Only the lines from the one that contains "The image size is (686, 451)." through the last line of the data below should be duplicated, exactly and without pictures.
##########
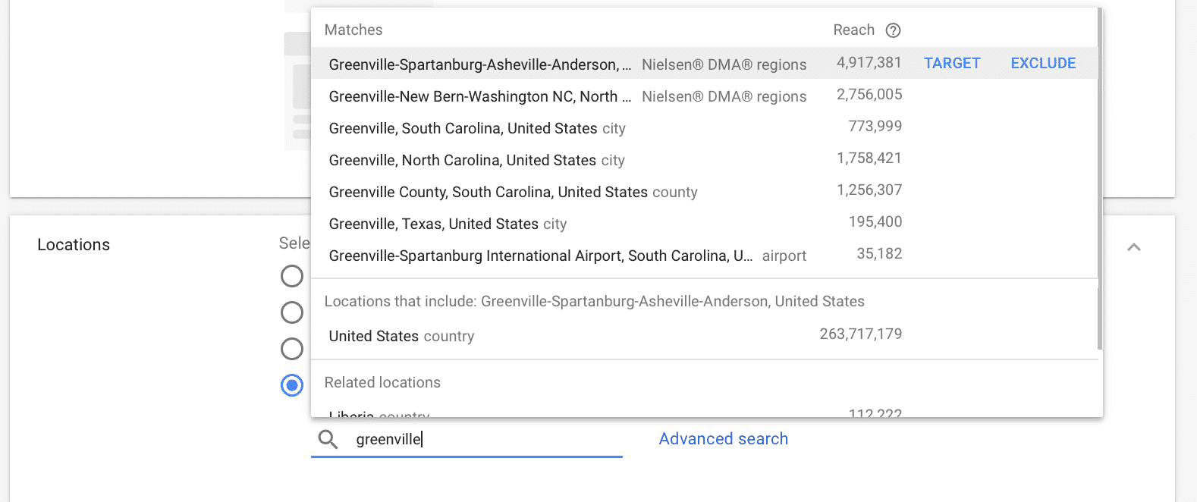This screenshot has width=1197, height=502.
Task: Choose Greenville, North Carolina city result
Action: [x=704, y=160]
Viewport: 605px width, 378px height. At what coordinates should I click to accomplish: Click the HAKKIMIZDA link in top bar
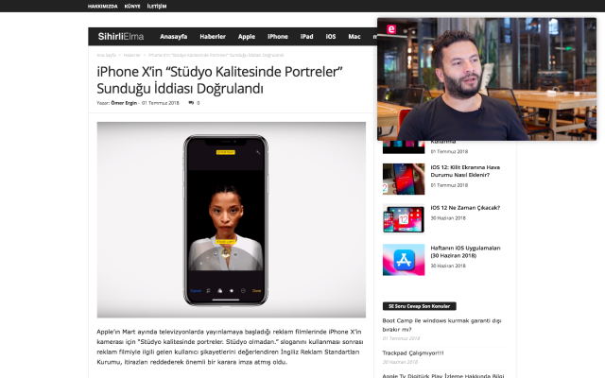pyautogui.click(x=103, y=7)

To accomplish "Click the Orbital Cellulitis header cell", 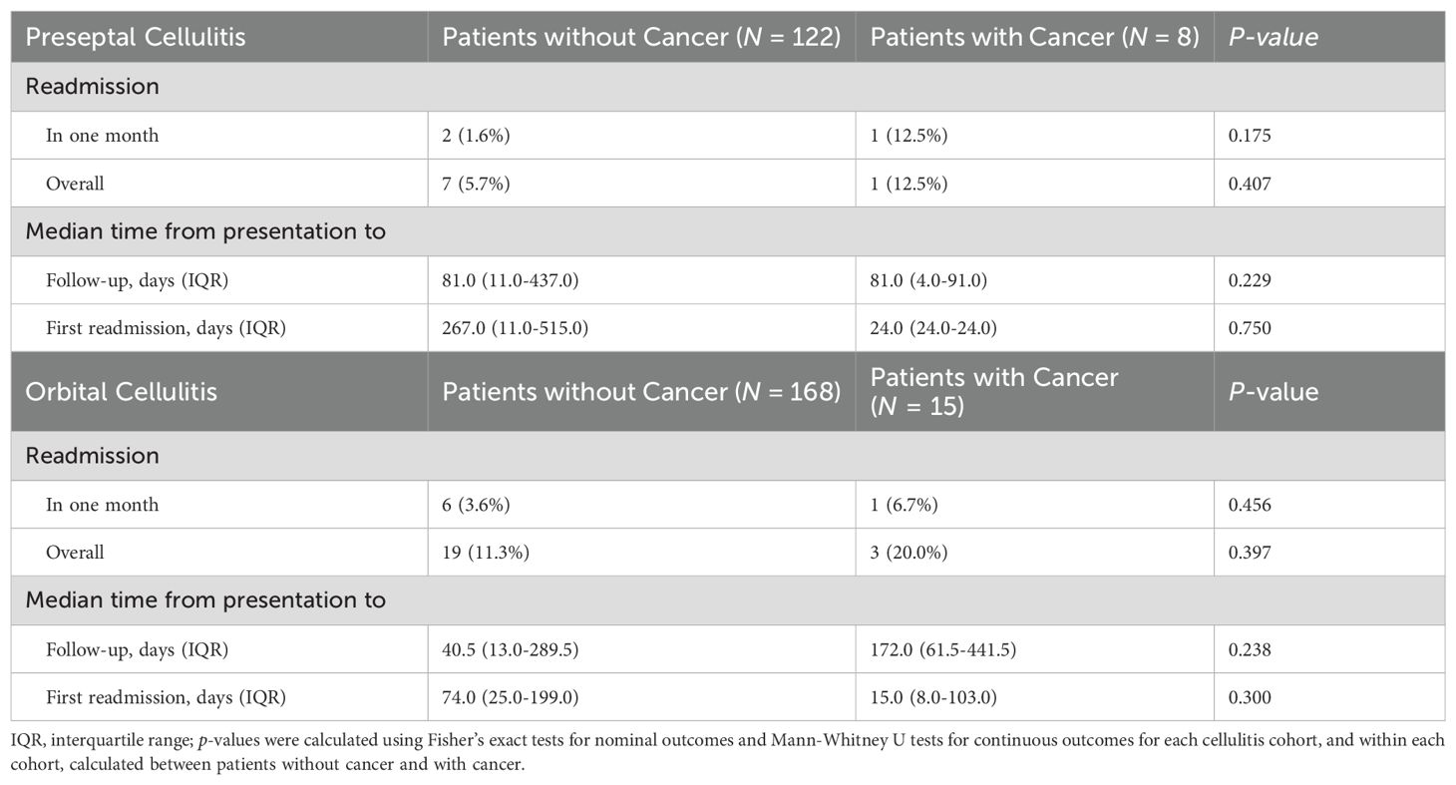I will point(121,391).
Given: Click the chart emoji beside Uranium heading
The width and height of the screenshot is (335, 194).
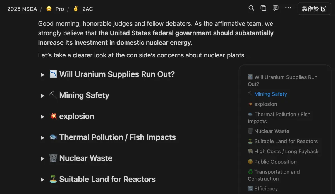Looking at the screenshot, I should coord(53,74).
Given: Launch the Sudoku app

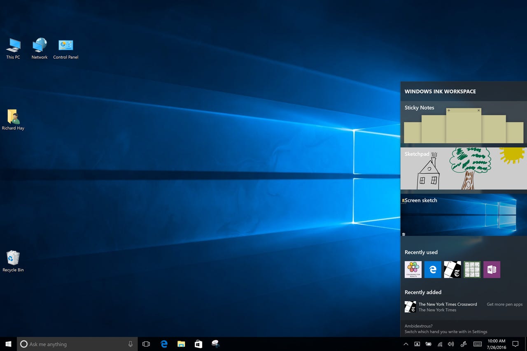Looking at the screenshot, I should (472, 270).
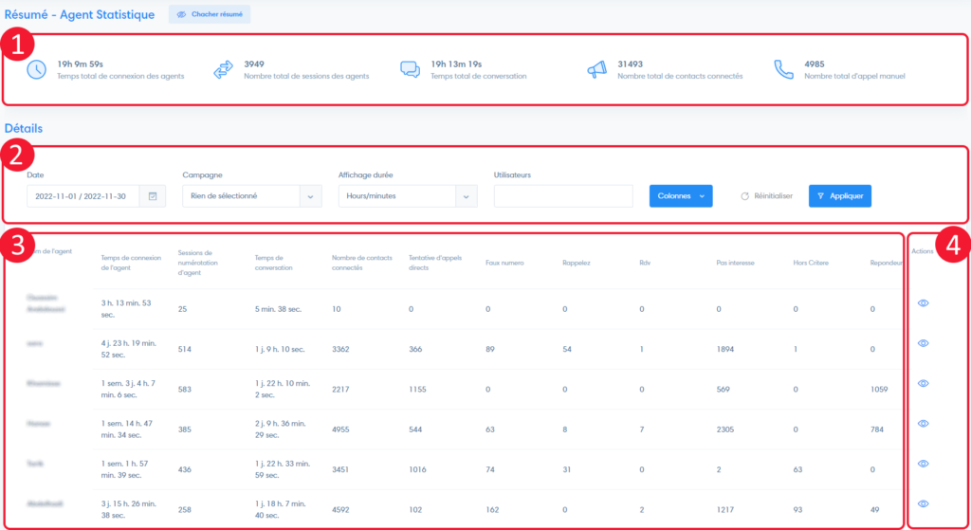Screen dimensions: 971x530
Task: Click the clock icon for total connection time
Action: [36, 69]
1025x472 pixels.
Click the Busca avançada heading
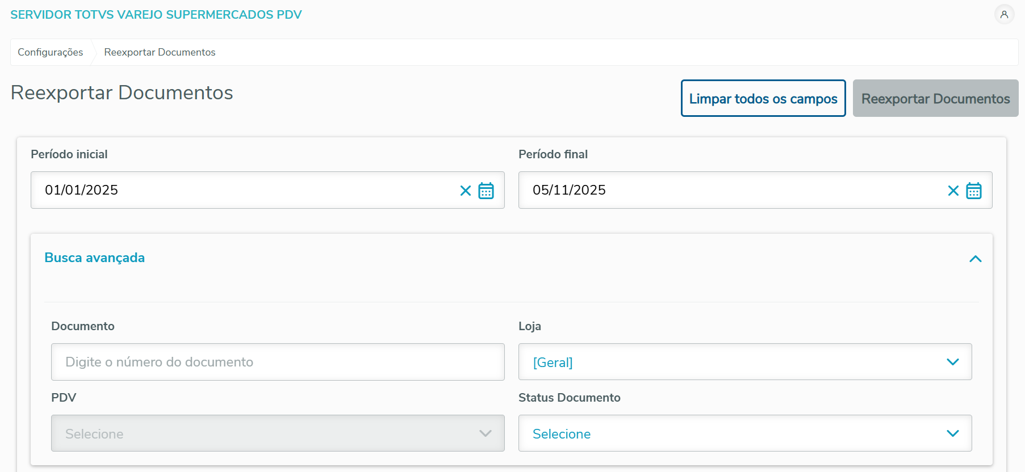[95, 258]
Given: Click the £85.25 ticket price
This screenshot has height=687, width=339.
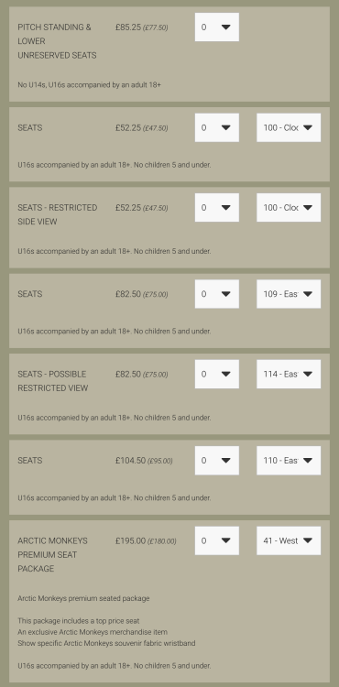Looking at the screenshot, I should coord(128,27).
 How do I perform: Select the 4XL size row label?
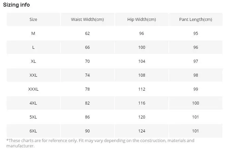[x=33, y=103]
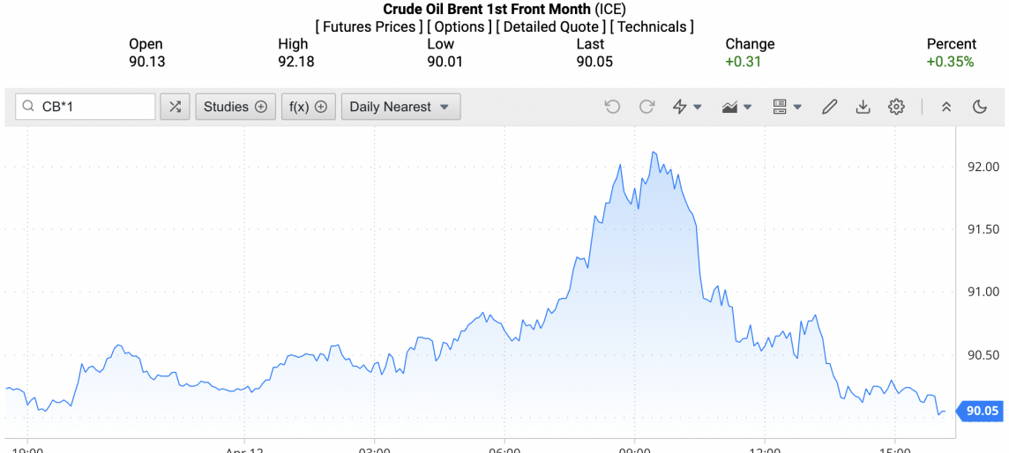Viewport: 1009px width, 453px height.
Task: Open the Technicals link
Action: (652, 26)
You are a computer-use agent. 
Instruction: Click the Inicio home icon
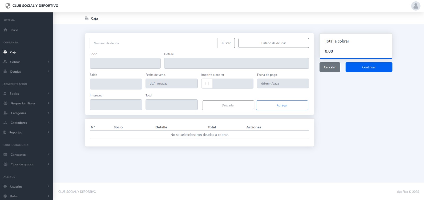tap(5, 30)
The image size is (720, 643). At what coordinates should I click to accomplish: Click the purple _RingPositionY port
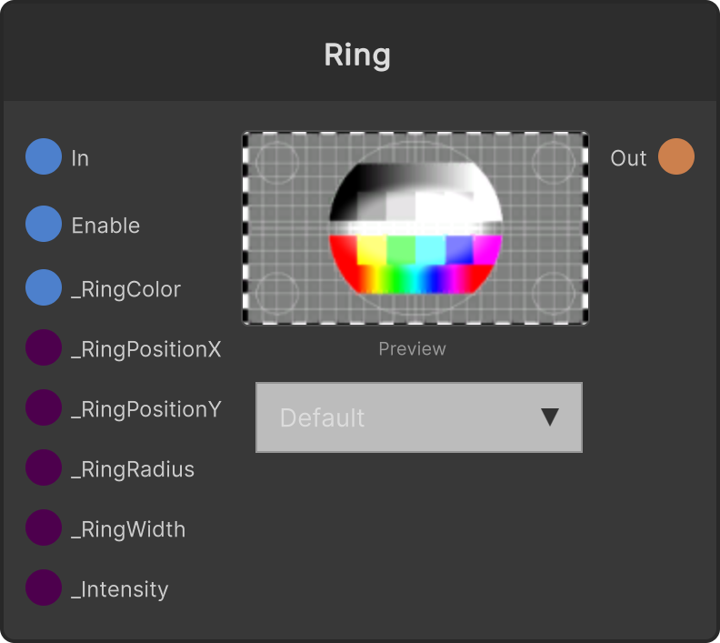click(44, 407)
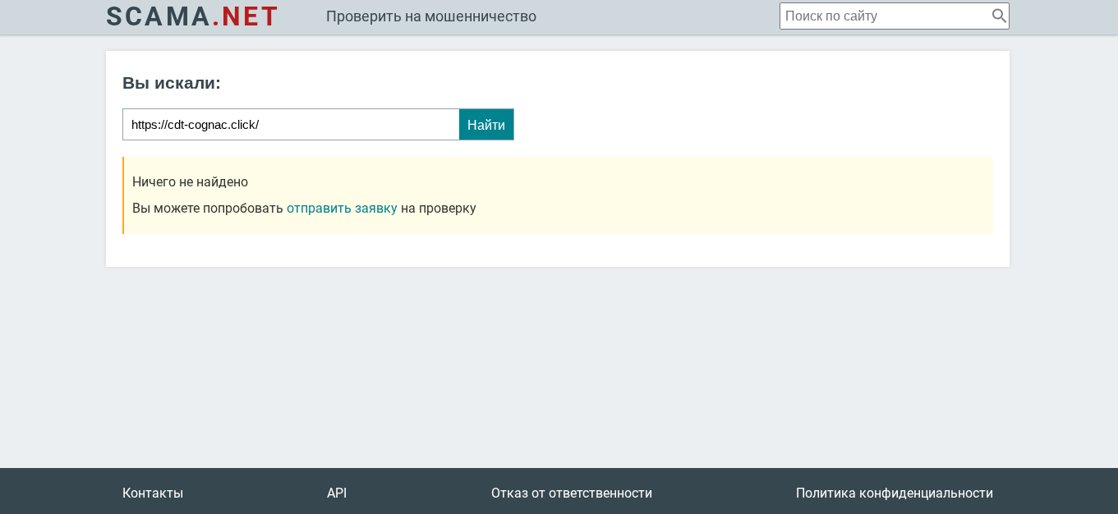
Task: Click the URL field containing cdt-cognac.click
Action: point(290,125)
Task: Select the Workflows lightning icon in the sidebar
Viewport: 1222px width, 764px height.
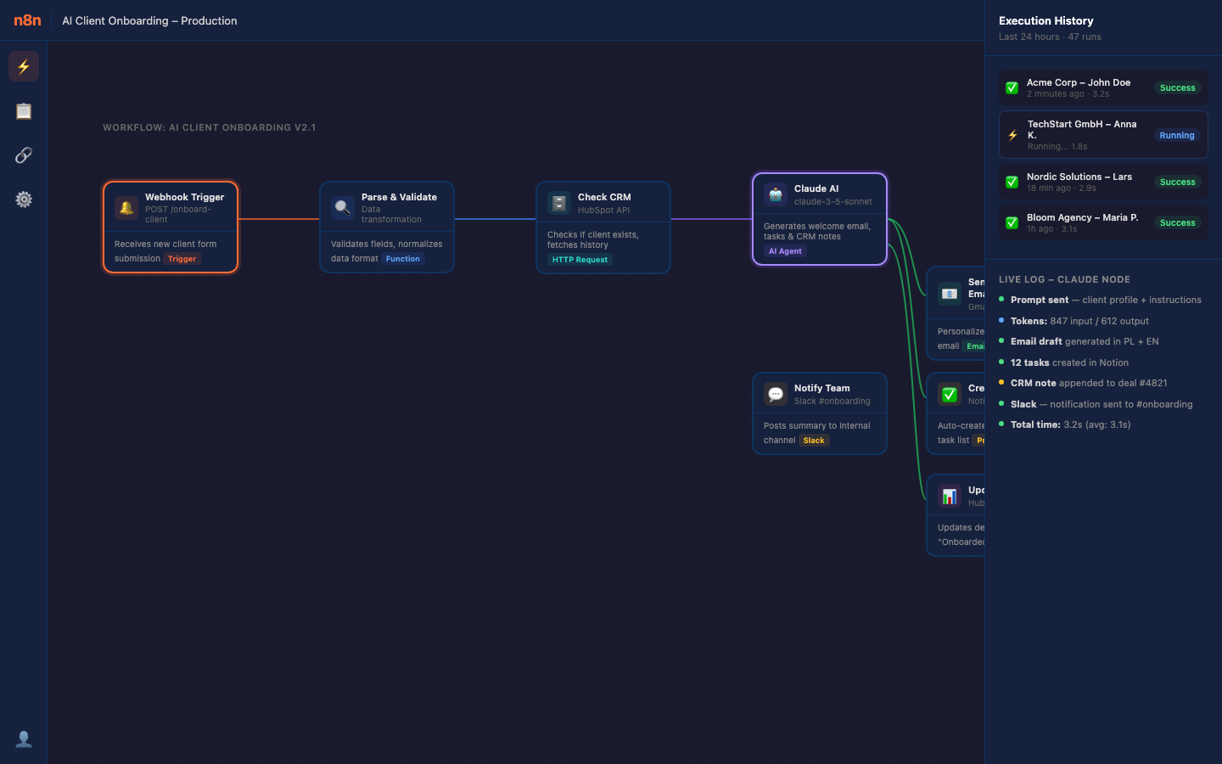Action: click(23, 65)
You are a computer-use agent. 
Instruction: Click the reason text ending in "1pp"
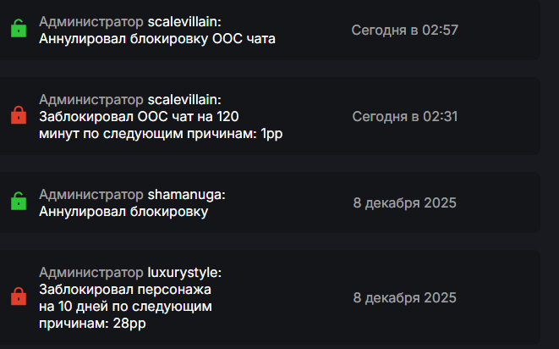pyautogui.click(x=161, y=132)
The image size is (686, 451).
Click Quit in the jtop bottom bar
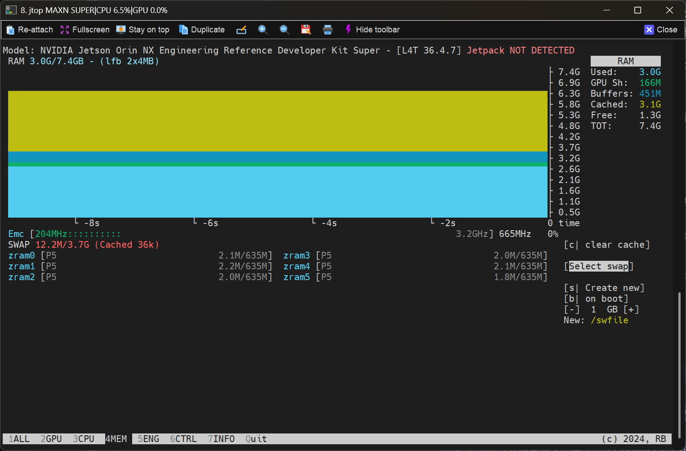tap(256, 439)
##########
Task response:
The image size is (686, 451).
Click Quit in the jtop bottom bar
tap(256, 439)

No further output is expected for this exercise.